There are Different Types of Defect Elimination Programs

The preferred strategy is to have a cross-functional defect elimination team. This group dedicates a portion of their time each week to defect elimination. Sometimes the defect can be corrected straight away and other times not. For the latter, a defect record is created. There are 3 possible paths forward:

Note that maintenance staff must account for their time and therefore need either a specific work order or blanket.

Purpose of the Shadow Network

A defect elimination team may take the form of a "shadow network". This is an inter-connected group with a common purpose. They find time to help solve problems and eliminate defects even when there is no recognition for doing so.

Sopranos Shadow Network

Defect Elimination Team Members Support a Culture of Reliability

Real World Shadow Network

In a perfect world, there are reliability leaders throughout the organization. That said, some job positions make reliability a focal point, such as the reliability team and defect elimination team members. Other job titles may mention reliability-based maintenance as a bullet point.

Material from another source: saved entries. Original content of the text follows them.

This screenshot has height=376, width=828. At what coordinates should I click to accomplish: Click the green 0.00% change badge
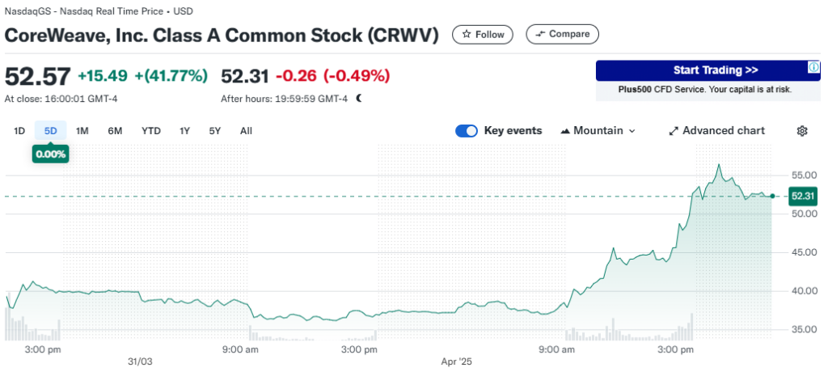50,154
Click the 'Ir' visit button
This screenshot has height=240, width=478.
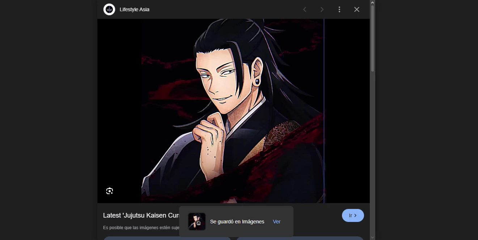[x=353, y=215]
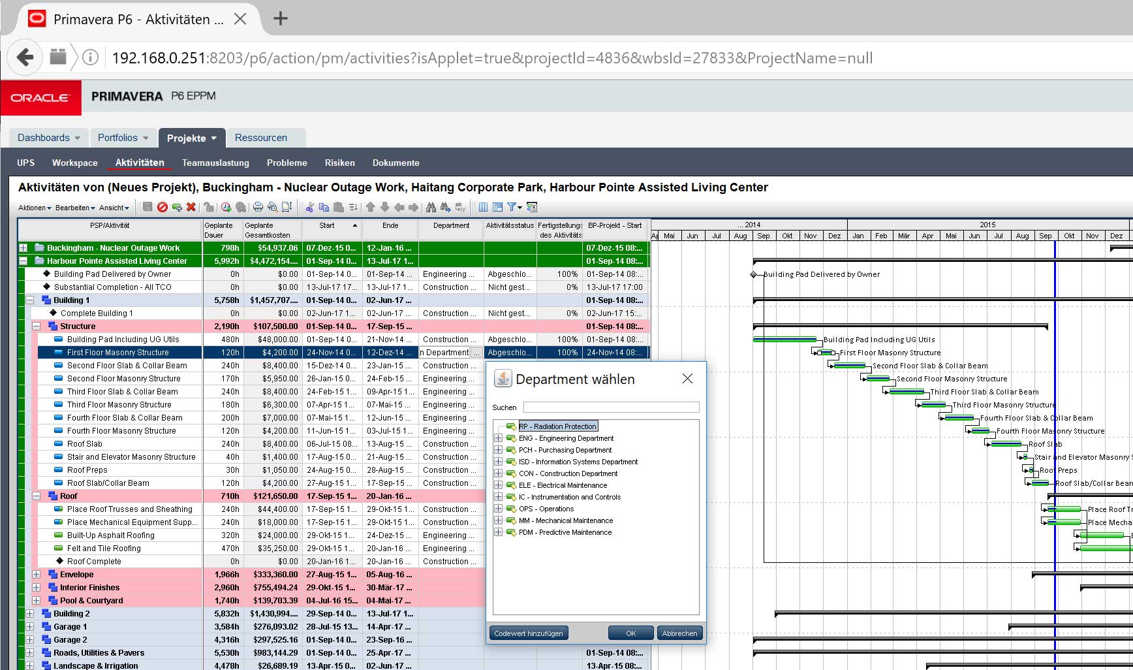This screenshot has height=670, width=1133.
Task: Click the print icon in the toolbar
Action: 258,207
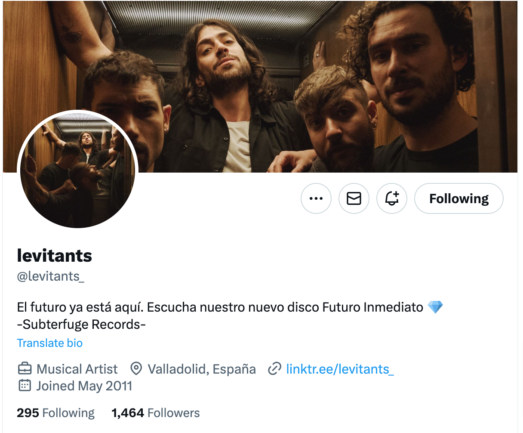Viewport: 523px width, 433px height.
Task: Open the three-dot more options menu
Action: click(316, 198)
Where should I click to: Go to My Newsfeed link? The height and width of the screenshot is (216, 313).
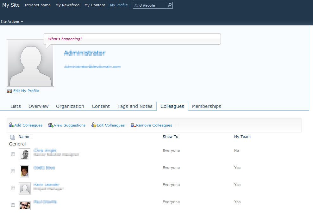point(67,5)
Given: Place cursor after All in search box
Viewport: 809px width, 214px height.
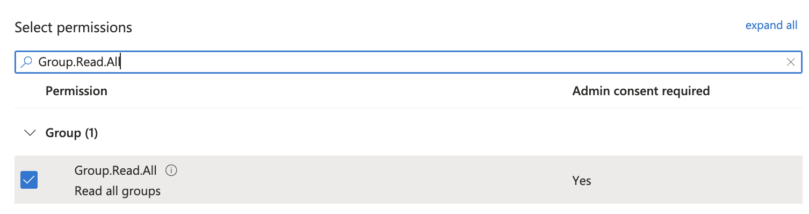Looking at the screenshot, I should pyautogui.click(x=120, y=62).
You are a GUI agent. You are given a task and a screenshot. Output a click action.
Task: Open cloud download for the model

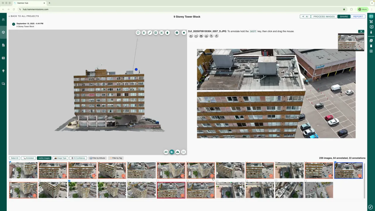(x=178, y=152)
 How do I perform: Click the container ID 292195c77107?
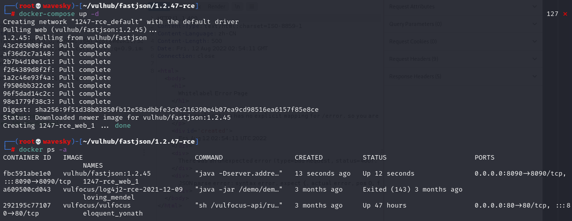[x=26, y=206]
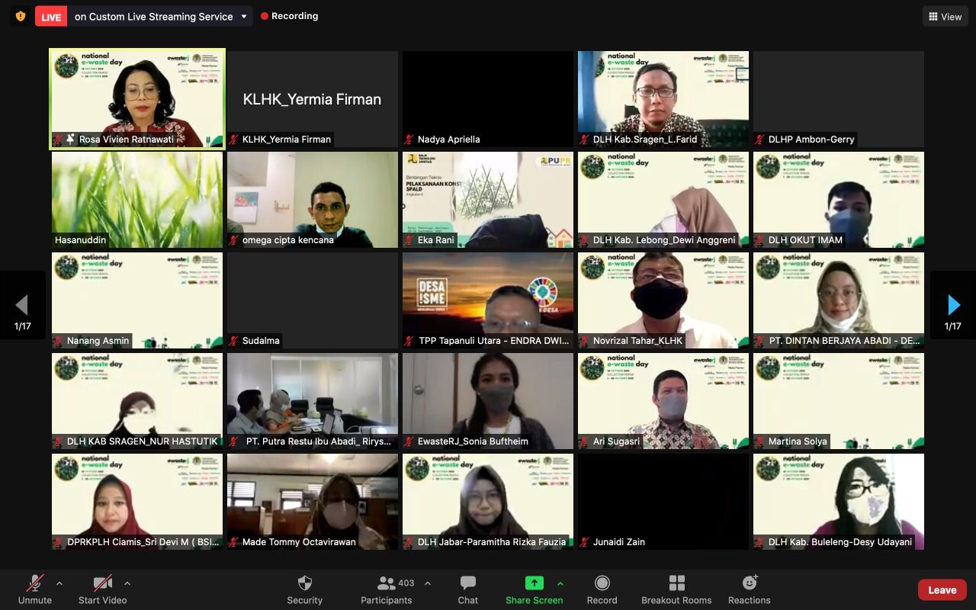Click the red Recording indicator
Screen dimensions: 976x610
click(290, 15)
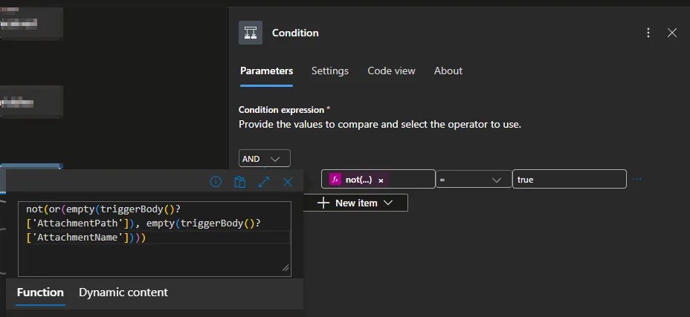Go to the About tab
This screenshot has height=317, width=690.
point(448,71)
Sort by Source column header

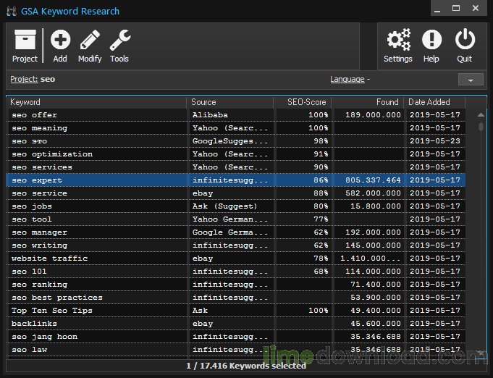230,102
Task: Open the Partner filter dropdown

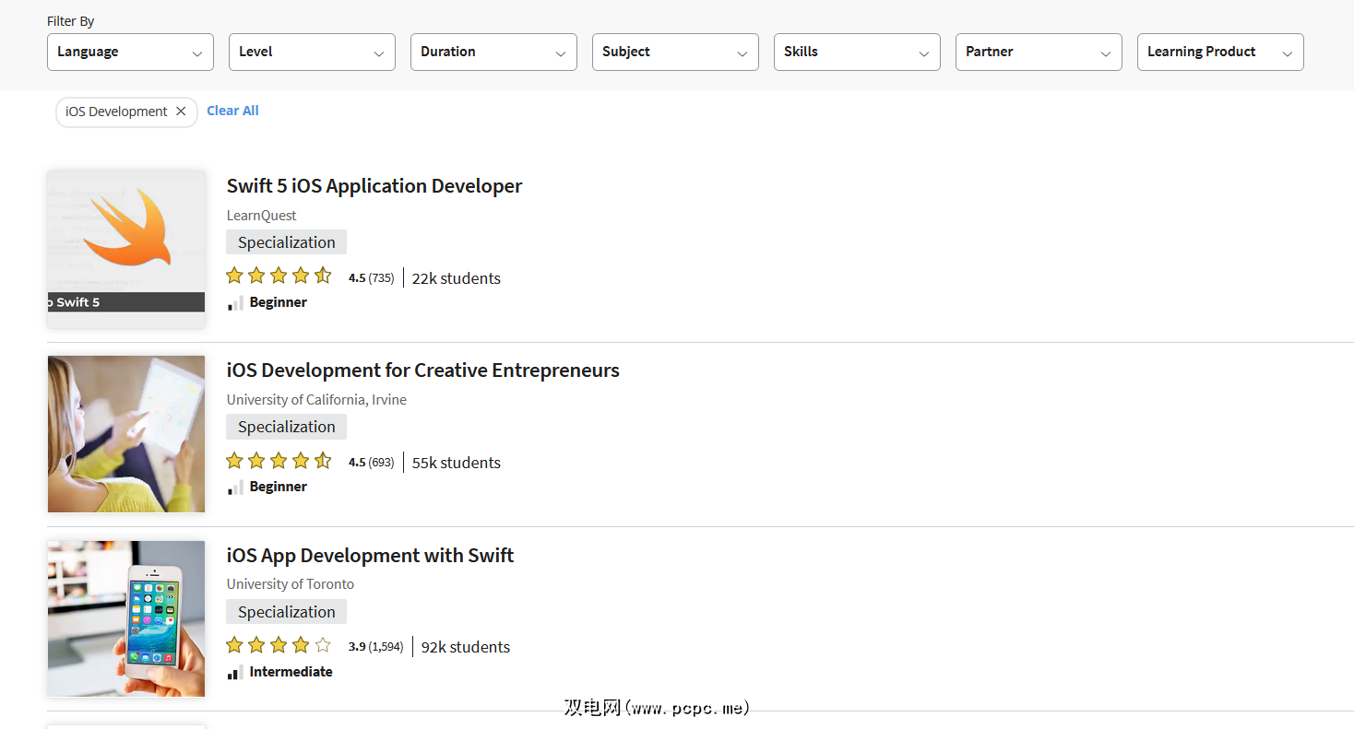Action: pyautogui.click(x=1039, y=52)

Either way, those organizations that have a shadow network that takes initiative on their own, even without being requested to do so, will be a step ahead of their competitors.

So, who is Focusing on Trying to Remove Defects?

Tip: Begin focus on O&M staff

Most maintenance activity consists of preventive maintenance, condition monitoring, and basic repair work. When this work is completed in the CMMS, this is where feedback from anyone updating work orders can help. Verbal feedback is okay, but actionable data is better. Examples of feedback are as follows:

Formal Work Order Feedback

The O&M technicians who provide feedback may not have time to correct the problem but at least they are reporting the problem.

Assuming the CMMS can be configured, the work order completion screen could be amended to capture feedback such as operability issues, asset condition, PM frequency incorrect, PM strategy incorrect, maintainability issues, design flaws, hazardous conditions not in the work plan, ergonomics, and energy efficiency. If any of the above are checked, then an additional explanation could be provided. Electronic routing could be established to send this feedback to the appropriate position.

More importantly, enhanced failure coding could be captured which would be most helpful to the reliability team. The CMMS work order screen could be configured to capture a true failure mode (failed component, component problem, and cause code). The real value is in the cause code. The maintenance technician knows what component he repaired/replaced. The technician (or supervisor) could enter the component problem code. A maintenance/reliability engineer could enter the cause code. Note: the 3-part failure mode is better explained in my book, Failure Modes to Failure Codes.

Cause-1 [in yellow] is aging, wear-and-tear, power surge, housekeeping issue, environmental issue, force-majeure cause, or something else, i.e., “human factor”. Cause-2 [in green] are all human factors. If it appears that cause-2 is workmanship, then cause-3 [in grey] expands on the cause.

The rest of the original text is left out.